When I went to treatment, I left a disaster back home. While in treatment then, I found it difficult to focus on the reason I was there. I spent much of the first two weeks obsessing about getting out and putting my life back together. My counselor wisely told me I was no good to anyone at home until I figured out how to stay sober. The only way to fix the rest of my life was to work on my relationship with God, repent, and find recovery. While I was enslaved to my addiction, I couldn’t return home the right way. It was only in living in a right relationship with God, that I could go back to be the husband and father I was supposed to be.

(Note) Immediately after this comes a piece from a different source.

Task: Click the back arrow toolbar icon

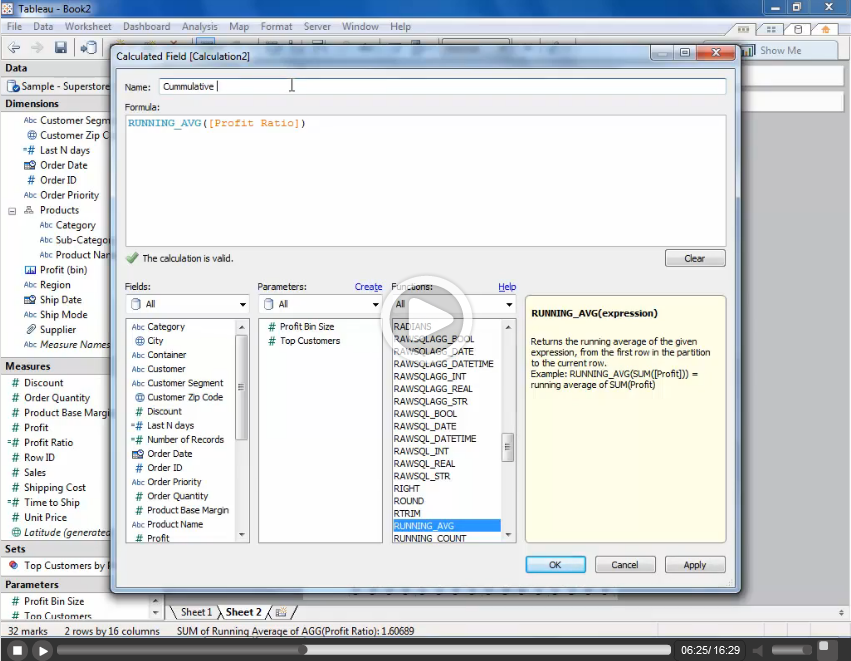Action: tap(14, 48)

In my addiction put my self-destructive desires above God and family. Not everyone struggles with drugs, but still, many of us do invert our priorities, looking for life and meaning in the wrong place. We do this whenever we seek our entire purpose and identity in our romantic relationships. We do this by looking to our significant others for ultimate fulfillment. You complete me. We recognize that we’re lacking something and so, we try to find that one person who can truly satisfy us. But another human can never complete us. God made us so that we can be made whole only in him.

In today’s passage, Paul taught that marriage was worthwhile, but that it didn’t provide the ultimate meaning of life. He said that as Christians, our highest purpose is found in our relationship with him. If we marry, we make a commitment to our spouse, which we must fulfill once we’ve made it. That commitment though, can be a distraction from the life for which we were made, particularly if we put it above God.

As Christians, we must follow God above all. Our families are a gift from God, but if we put our families above him, even a good thing can become self-destructive. A husband or wife can never bear the burden of being God to us. If we want marriage to be what it was meant to be, we’ll find our joy, purpose, and meaning in God first. Once we’re complete in that relationship, then we can be who our spouses need us to be.